> [Work required]: Restate all data exactly. No images.

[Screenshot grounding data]
_ _ _ _ _

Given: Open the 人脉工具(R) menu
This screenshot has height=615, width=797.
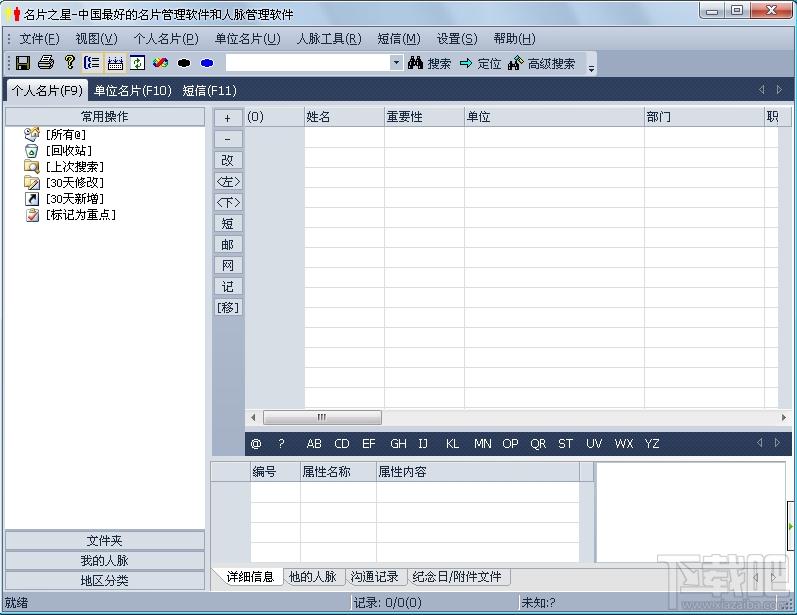Looking at the screenshot, I should pyautogui.click(x=327, y=39).
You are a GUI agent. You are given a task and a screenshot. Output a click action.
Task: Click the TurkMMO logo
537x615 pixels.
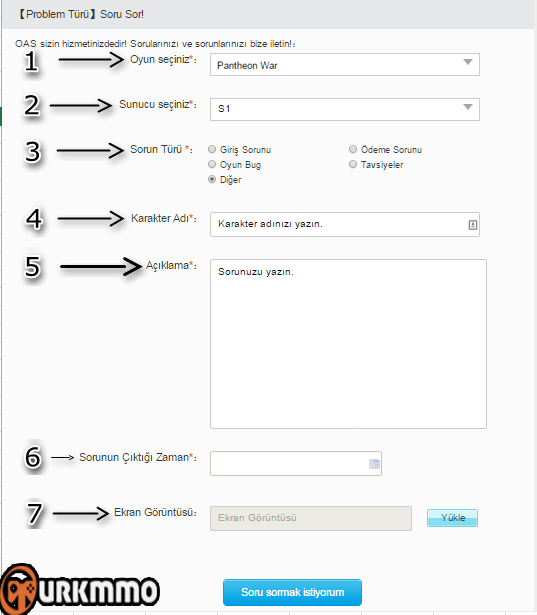80,590
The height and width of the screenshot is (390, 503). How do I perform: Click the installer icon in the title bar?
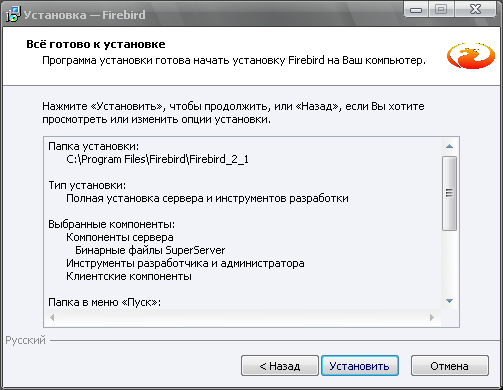click(x=13, y=14)
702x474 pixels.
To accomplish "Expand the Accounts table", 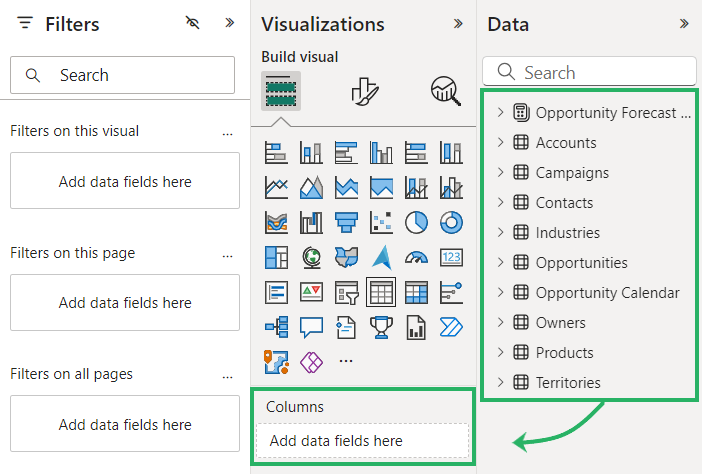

_ _ _ _ _

> [Response area]:
Given: Open the 人脉工具(R) menu
This screenshot has height=615, width=797.
Looking at the screenshot, I should pyautogui.click(x=327, y=39).
You are a GUI agent. You are given a task and a screenshot. Output a click action.
Task: Click the TurkMMO logo
537x615 pixels.
80,590
The height and width of the screenshot is (390, 503). How do I perform: Click the installer icon in the title bar?
click(x=13, y=14)
702x474 pixels.
To accomplish "Expand the Accounts table", 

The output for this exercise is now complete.